Task directions: Copy out the records from the line with "Click the New" to the line with "will (x=36, y=382).", reproducing each line unchanged.

Dataset records

....

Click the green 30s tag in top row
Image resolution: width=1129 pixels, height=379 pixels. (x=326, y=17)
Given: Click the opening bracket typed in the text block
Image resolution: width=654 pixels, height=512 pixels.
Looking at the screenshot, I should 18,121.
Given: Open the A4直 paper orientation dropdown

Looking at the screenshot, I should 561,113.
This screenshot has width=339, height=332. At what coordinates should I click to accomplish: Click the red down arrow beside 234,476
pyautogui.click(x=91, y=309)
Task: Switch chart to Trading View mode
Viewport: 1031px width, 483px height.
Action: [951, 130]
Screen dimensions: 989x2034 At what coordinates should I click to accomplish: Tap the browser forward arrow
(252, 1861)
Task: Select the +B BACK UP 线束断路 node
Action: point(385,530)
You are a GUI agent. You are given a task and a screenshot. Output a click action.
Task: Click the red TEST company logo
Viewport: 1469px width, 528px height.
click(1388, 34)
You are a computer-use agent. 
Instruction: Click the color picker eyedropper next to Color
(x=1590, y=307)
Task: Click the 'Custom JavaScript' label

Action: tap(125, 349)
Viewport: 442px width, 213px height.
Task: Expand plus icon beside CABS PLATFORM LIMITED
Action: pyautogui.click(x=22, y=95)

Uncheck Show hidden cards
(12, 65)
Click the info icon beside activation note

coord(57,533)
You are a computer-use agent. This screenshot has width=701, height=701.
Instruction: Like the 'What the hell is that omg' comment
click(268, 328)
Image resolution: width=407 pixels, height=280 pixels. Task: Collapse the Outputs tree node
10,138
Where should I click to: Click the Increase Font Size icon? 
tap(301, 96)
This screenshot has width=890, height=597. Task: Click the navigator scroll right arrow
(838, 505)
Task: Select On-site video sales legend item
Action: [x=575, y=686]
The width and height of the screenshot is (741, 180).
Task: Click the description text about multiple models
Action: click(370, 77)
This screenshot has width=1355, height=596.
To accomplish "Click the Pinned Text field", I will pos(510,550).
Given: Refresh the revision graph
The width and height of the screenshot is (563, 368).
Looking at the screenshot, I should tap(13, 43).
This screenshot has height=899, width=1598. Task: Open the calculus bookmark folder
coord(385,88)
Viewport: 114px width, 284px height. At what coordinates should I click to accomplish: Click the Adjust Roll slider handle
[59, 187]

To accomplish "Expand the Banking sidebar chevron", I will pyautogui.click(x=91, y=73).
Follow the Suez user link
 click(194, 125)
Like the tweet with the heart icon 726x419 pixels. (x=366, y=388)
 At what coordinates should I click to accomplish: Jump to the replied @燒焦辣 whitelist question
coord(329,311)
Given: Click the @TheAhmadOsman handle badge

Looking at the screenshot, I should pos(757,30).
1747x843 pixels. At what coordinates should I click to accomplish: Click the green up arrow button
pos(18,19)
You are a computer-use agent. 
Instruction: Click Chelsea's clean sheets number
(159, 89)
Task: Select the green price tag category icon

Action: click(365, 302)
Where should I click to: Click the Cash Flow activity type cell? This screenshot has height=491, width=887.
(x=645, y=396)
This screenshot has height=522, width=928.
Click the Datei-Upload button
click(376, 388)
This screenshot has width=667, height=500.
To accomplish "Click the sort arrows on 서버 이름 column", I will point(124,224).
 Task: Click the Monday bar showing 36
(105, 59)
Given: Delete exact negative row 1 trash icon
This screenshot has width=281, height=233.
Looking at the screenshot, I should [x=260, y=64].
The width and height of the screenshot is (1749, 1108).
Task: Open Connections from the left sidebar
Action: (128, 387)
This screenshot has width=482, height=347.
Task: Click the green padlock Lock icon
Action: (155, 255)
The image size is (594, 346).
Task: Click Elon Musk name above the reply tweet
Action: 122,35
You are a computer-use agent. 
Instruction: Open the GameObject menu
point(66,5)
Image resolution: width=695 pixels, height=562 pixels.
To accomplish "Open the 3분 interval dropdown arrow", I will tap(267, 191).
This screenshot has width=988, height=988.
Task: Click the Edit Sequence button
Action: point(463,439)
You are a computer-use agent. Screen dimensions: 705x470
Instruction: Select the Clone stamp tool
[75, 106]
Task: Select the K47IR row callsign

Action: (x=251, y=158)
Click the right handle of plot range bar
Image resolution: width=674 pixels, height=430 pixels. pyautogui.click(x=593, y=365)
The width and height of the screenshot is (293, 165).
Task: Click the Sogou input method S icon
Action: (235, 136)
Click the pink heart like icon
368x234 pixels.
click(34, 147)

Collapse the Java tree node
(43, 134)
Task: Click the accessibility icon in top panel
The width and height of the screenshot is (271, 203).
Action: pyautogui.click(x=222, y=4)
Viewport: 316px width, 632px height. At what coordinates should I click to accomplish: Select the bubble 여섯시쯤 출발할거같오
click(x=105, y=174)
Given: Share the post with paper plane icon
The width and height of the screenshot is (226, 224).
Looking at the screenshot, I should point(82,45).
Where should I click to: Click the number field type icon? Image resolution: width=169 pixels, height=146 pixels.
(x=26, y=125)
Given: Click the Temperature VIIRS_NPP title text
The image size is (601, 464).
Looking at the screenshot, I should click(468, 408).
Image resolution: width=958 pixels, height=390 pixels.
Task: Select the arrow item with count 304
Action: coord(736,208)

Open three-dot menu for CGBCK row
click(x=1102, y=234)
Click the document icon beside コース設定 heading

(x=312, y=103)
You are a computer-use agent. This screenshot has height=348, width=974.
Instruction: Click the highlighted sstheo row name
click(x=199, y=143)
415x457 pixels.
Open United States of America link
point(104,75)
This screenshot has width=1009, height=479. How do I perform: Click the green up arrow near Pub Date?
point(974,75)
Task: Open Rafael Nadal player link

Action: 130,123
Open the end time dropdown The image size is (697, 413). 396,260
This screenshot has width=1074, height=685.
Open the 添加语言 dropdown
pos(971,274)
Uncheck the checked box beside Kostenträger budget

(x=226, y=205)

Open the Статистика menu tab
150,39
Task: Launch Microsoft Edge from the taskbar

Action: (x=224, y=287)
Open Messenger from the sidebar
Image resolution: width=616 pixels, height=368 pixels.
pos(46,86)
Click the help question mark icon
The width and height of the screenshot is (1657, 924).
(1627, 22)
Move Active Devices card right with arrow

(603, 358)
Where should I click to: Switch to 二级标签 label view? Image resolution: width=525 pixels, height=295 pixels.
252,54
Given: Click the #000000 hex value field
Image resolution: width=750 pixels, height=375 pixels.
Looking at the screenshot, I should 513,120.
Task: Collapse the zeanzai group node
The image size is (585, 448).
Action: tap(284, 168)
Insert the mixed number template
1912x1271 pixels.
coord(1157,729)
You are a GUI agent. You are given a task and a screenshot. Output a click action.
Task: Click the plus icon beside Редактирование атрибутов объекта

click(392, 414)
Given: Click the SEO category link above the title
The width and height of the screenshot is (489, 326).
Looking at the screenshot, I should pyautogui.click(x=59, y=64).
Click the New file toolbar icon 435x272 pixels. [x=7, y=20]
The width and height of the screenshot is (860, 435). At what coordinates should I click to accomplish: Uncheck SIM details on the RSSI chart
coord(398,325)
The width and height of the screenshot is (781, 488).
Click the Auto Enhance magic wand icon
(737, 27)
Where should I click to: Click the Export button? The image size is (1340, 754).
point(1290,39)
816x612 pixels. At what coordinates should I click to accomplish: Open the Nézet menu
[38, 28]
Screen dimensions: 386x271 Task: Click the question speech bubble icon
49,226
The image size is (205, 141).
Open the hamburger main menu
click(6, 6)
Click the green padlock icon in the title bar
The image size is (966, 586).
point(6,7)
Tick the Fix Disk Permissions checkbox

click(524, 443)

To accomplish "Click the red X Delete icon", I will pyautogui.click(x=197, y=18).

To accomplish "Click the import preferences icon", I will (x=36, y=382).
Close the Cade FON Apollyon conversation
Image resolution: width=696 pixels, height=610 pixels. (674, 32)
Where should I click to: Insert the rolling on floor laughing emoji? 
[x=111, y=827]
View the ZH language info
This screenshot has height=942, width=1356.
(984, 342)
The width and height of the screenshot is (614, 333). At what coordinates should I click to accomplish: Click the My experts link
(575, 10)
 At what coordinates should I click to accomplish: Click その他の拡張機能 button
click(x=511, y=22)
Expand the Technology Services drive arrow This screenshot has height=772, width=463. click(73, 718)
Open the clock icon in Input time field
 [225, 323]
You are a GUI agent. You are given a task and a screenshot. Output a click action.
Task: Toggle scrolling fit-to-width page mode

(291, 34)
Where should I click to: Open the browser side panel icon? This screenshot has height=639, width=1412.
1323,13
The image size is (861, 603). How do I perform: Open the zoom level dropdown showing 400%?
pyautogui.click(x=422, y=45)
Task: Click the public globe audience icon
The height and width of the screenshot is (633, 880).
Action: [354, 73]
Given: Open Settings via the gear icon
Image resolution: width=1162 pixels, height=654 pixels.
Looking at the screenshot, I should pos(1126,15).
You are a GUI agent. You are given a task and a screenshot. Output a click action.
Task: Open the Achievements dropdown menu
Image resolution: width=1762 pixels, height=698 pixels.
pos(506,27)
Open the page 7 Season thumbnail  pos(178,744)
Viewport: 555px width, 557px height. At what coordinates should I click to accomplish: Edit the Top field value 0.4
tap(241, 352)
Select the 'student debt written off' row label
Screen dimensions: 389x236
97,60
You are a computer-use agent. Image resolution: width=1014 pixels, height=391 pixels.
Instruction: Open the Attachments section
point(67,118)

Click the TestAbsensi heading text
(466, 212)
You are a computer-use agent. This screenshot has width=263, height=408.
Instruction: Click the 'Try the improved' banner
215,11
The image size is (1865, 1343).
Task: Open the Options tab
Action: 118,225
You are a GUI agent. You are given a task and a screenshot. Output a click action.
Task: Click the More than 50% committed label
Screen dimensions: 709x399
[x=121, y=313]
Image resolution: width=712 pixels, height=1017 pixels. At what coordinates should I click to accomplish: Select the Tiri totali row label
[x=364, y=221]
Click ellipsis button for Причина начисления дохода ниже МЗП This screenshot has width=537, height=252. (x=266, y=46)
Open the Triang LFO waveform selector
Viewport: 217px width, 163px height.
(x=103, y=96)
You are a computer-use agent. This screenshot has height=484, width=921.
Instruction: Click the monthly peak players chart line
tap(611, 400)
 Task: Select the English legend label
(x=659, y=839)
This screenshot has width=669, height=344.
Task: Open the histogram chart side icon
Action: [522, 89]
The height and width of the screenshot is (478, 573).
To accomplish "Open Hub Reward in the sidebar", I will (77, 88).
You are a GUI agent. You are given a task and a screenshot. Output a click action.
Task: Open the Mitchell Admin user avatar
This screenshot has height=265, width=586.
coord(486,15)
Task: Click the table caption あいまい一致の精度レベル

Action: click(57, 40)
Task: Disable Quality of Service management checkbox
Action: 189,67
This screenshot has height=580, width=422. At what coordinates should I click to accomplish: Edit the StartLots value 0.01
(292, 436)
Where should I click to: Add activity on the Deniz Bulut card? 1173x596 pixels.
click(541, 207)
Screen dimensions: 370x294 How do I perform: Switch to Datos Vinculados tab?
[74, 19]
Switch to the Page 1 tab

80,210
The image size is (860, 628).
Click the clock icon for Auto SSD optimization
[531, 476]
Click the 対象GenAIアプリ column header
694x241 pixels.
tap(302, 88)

....

Solved problem:
Click the New file toolbar icon 435x272 pixels. [x=7, y=20]
The width and height of the screenshot is (860, 435). At what coordinates should I click to accomplish: Uncheck SIM details on the RSSI chart
coord(398,325)
The width and height of the screenshot is (781, 488).
Click the Auto Enhance magic wand icon
(737, 27)
Where should I click to: Click the Export button? The image size is (1340, 754).
point(1290,39)
816x612 pixels. At what coordinates should I click to accomplish: Open the Nézet menu
[38, 28]
Screen dimensions: 386x271 Task: Click the question speech bubble icon
49,226
The image size is (205, 141).
Open the hamburger main menu
click(6, 6)
Click the green padlock icon in the title bar
The image size is (966, 586).
point(6,7)
Tick the Fix Disk Permissions checkbox

click(524, 443)

To accomplish "Click the red X Delete icon", I will pyautogui.click(x=197, y=18).

To accomplish "Click the import preferences icon", I will (x=36, y=382).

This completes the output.